= MATERIAL FOR THE TASK =
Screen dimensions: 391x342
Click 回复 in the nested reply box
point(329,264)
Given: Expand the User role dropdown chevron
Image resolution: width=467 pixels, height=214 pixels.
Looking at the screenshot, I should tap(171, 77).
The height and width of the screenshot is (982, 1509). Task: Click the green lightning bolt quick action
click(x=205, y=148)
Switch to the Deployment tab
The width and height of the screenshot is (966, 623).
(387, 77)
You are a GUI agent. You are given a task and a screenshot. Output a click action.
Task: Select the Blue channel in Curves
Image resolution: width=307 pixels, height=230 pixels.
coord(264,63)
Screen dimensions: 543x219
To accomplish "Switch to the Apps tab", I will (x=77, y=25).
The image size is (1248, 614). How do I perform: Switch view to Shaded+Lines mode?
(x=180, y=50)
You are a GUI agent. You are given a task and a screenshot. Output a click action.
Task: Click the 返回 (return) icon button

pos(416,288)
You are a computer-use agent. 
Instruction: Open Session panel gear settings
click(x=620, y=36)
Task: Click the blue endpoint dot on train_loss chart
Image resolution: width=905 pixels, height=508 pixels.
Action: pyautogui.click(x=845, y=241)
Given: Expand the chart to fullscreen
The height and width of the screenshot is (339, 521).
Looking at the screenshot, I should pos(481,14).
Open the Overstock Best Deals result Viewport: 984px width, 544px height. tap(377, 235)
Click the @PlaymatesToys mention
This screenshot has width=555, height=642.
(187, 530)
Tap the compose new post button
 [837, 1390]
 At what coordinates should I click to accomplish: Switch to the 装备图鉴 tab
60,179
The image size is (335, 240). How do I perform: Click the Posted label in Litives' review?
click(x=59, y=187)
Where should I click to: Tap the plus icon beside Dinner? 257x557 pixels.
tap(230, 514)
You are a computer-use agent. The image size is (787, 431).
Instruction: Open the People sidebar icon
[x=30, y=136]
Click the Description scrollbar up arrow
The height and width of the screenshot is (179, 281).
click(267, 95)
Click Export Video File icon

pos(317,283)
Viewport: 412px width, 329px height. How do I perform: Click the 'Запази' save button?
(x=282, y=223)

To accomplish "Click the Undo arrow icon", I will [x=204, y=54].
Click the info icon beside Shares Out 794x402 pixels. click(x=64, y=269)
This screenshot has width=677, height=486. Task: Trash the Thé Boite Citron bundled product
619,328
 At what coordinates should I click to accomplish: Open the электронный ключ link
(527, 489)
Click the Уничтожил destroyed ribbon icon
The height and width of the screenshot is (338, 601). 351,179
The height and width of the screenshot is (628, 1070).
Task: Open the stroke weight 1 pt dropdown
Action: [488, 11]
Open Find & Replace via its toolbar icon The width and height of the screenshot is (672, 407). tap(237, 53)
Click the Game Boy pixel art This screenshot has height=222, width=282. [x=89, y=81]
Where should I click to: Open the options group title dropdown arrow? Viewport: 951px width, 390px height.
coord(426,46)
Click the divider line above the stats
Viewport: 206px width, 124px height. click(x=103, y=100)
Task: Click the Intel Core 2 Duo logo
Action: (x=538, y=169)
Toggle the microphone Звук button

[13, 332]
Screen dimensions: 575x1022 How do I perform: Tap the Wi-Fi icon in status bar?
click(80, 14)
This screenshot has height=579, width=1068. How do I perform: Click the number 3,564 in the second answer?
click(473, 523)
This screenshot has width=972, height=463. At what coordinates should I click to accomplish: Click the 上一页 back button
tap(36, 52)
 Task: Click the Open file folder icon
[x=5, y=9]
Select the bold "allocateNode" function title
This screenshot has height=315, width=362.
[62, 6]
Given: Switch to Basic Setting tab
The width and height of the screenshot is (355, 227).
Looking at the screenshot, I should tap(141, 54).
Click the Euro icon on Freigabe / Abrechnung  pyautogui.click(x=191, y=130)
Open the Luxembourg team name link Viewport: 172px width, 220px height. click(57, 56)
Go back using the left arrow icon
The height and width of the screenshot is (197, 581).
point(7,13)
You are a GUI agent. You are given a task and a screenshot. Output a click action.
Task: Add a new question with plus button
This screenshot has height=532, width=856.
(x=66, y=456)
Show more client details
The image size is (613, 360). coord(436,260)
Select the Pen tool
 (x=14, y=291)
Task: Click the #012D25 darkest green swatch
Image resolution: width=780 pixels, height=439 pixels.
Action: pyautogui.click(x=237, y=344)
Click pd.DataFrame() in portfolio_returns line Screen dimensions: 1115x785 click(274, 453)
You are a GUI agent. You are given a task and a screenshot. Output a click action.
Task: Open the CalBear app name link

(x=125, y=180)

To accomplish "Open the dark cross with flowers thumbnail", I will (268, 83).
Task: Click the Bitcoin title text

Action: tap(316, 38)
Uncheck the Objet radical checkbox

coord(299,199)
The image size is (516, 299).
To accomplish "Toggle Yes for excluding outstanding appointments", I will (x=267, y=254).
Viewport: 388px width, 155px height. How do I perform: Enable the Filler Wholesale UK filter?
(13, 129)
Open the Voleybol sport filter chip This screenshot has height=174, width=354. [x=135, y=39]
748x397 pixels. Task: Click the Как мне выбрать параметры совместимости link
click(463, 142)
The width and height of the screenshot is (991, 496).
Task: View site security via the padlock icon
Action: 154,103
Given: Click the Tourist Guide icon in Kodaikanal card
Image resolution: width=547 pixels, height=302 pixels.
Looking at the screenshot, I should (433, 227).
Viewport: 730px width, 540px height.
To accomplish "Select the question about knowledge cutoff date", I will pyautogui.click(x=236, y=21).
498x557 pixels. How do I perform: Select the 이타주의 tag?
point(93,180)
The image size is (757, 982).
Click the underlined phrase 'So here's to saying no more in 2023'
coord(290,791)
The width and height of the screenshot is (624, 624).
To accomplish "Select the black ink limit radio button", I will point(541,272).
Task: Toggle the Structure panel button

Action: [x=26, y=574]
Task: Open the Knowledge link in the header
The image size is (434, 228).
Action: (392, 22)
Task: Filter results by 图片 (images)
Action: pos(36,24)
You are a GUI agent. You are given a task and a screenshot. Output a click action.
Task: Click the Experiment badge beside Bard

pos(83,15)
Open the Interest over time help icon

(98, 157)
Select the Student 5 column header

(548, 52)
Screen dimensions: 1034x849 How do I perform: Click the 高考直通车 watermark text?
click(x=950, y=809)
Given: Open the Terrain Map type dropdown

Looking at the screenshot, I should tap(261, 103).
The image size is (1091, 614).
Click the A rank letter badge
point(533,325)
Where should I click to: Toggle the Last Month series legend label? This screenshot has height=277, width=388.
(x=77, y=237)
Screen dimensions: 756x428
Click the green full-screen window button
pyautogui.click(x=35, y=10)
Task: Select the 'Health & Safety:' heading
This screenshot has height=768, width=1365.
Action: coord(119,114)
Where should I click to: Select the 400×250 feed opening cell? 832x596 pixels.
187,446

= INSTRUCTIONS TO FOLLOW =
Retype the records above in full. Every word should match.

= EXPECTED OUTPUT =
Screen dimensions: 391x342
Click 回复 in the nested reply box
point(329,264)
Given: Expand the User role dropdown chevron
Image resolution: width=467 pixels, height=214 pixels.
Looking at the screenshot, I should tap(171, 77).
The height and width of the screenshot is (982, 1509). Task: Click the green lightning bolt quick action
click(x=205, y=148)
Switch to the Deployment tab
The width and height of the screenshot is (966, 623).
(387, 77)
You are a GUI agent. You are given a task and a screenshot. Output a click action.
Task: Select the Blue channel in Curves
Image resolution: width=307 pixels, height=230 pixels.
coord(264,63)
Screen dimensions: 543x219
To accomplish "Switch to the Apps tab", I will (x=77, y=25).
The image size is (1248, 614). How do I perform: Switch view to Shaded+Lines mode?
(x=180, y=50)
You are a GUI agent. You are given a task and a screenshot. Output a click action.
Task: Click the 返回 (return) icon button

pos(416,288)
You are a computer-use agent. 
Instruction: Open Session panel gear settings
click(x=620, y=36)
Task: Click the blue endpoint dot on train_loss chart
Image resolution: width=905 pixels, height=508 pixels.
Action: pyautogui.click(x=845, y=241)
Given: Expand the chart to fullscreen
The height and width of the screenshot is (339, 521).
Looking at the screenshot, I should pos(481,14).
Open the Overstock Best Deals result Viewport: 984px width, 544px height. tap(377, 235)
Click the @PlaymatesToys mention
This screenshot has width=555, height=642.
(187, 530)
Tap the compose new post button
 [837, 1390]
 At what coordinates should I click to accomplish: Switch to the 装备图鉴 tab
60,179
The image size is (335, 240). How do I perform: Click the Posted label in Litives' review?
click(x=59, y=187)
Where should I click to: Tap the plus icon beside Dinner? 257x557 pixels.
tap(230, 514)
You are a computer-use agent. The image size is (787, 431).
Instruction: Open the People sidebar icon
[x=30, y=136]
Click the Description scrollbar up arrow
The height and width of the screenshot is (179, 281).
click(267, 95)
Click Export Video File icon

pos(317,283)
Viewport: 412px width, 329px height. How do I perform: Click the 'Запази' save button?
(x=282, y=223)

To accomplish "Click the Undo arrow icon", I will [x=204, y=54].
Click the info icon beside Shares Out 794x402 pixels. click(x=64, y=269)
This screenshot has width=677, height=486. Task: Trash the Thé Boite Citron bundled product
619,328
 At what coordinates should I click to accomplish: Open the электронный ключ link
(527, 489)
Click the Уничтожил destroyed ribbon icon
The height and width of the screenshot is (338, 601). 351,179
The height and width of the screenshot is (628, 1070).
Task: Open the stroke weight 1 pt dropdown
Action: [488, 11]
Open Find & Replace via its toolbar icon The width and height of the screenshot is (672, 407). tap(237, 53)
Click the Game Boy pixel art This screenshot has height=222, width=282. [x=89, y=81]
Where should I click to: Open the options group title dropdown arrow? Viewport: 951px width, 390px height.
coord(426,46)
Click the divider line above the stats
Viewport: 206px width, 124px height. click(x=103, y=100)
Task: Click the Intel Core 2 Duo logo
Action: (x=538, y=169)
Toggle the microphone Звук button

[13, 332]
Screen dimensions: 575x1022 How do I perform: Tap the Wi-Fi icon in status bar?
click(80, 14)
This screenshot has height=579, width=1068. How do I perform: Click the number 3,564 in the second answer?
click(473, 523)
This screenshot has width=972, height=463. At what coordinates should I click to accomplish: Click the 上一页 back button
tap(36, 52)
 Task: Click the Open file folder icon
[x=5, y=9]
Select the bold "allocateNode" function title
This screenshot has height=315, width=362.
[62, 6]
Given: Switch to Basic Setting tab
The width and height of the screenshot is (355, 227).
Looking at the screenshot, I should tap(141, 54).
Click the Euro icon on Freigabe / Abrechnung  pyautogui.click(x=191, y=130)
Open the Luxembourg team name link Viewport: 172px width, 220px height. click(57, 56)
Go back using the left arrow icon
The height and width of the screenshot is (197, 581).
point(7,13)
You are a GUI agent. You are given a task and a screenshot. Output a click action.
Task: Add a new question with plus button
This screenshot has height=532, width=856.
(x=66, y=456)
Show more client details
The image size is (613, 360). coord(436,260)
Select the Pen tool
 (x=14, y=291)
Task: Click the #012D25 darkest green swatch
Image resolution: width=780 pixels, height=439 pixels.
Action: pyautogui.click(x=237, y=344)
Click pd.DataFrame() in portfolio_returns line Screen dimensions: 1115x785 click(274, 453)
You are a GUI agent. You are given a task and a screenshot. Output a click action.
Task: Open the CalBear app name link

(x=125, y=180)

To accomplish "Open the dark cross with flowers thumbnail", I will (268, 83).
Task: Click the Bitcoin title text

Action: tap(316, 38)
Uncheck the Objet radical checkbox

coord(299,199)
The image size is (516, 299).
To accomplish "Toggle Yes for excluding outstanding appointments", I will (x=267, y=254).
Viewport: 388px width, 155px height. How do I perform: Enable the Filler Wholesale UK filter?
(13, 129)
Open the Voleybol sport filter chip This screenshot has height=174, width=354. [x=135, y=39]
748x397 pixels. Task: Click the Как мне выбрать параметры совместимости link
click(463, 142)
The width and height of the screenshot is (991, 496).
Task: View site security via the padlock icon
Action: 154,103
Given: Click the Tourist Guide icon in Kodaikanal card
Image resolution: width=547 pixels, height=302 pixels.
Looking at the screenshot, I should (433, 227).
Viewport: 730px width, 540px height.
To accomplish "Select the question about knowledge cutoff date", I will pyautogui.click(x=236, y=21).
498x557 pixels. How do I perform: Select the 이타주의 tag?
point(93,180)
The image size is (757, 982).
Click the underlined phrase 'So here's to saying no more in 2023'
coord(290,791)
The width and height of the screenshot is (624, 624).
To accomplish "Select the black ink limit radio button", I will point(541,272).
Task: Toggle the Structure panel button

Action: [x=26, y=574]
Task: Open the Knowledge link in the header
The image size is (434, 228).
Action: (392, 22)
Task: Filter results by 图片 (images)
Action: pos(36,24)
You are a GUI agent. You are given a task and a screenshot. Output a click action.
Task: Click the Experiment badge beside Bard

pos(83,15)
Open the Interest over time help icon

(98, 157)
Select the Student 5 column header

(548, 52)
Screen dimensions: 1034x849 How do I perform: Click the 高考直通车 watermark text?
click(x=950, y=809)
Given: Open the Terrain Map type dropdown

Looking at the screenshot, I should tap(261, 103).
The image size is (1091, 614).
Click the A rank letter badge
point(533,325)
Where should I click to: Toggle the Last Month series legend label? This screenshot has height=277, width=388.
(x=77, y=237)
Screen dimensions: 756x428
Click the green full-screen window button
pyautogui.click(x=35, y=10)
Task: Select the 'Health & Safety:' heading
This screenshot has height=768, width=1365.
Action: coord(119,114)
Where should I click to: Select the 400×250 feed opening cell? 832x596 pixels.
187,446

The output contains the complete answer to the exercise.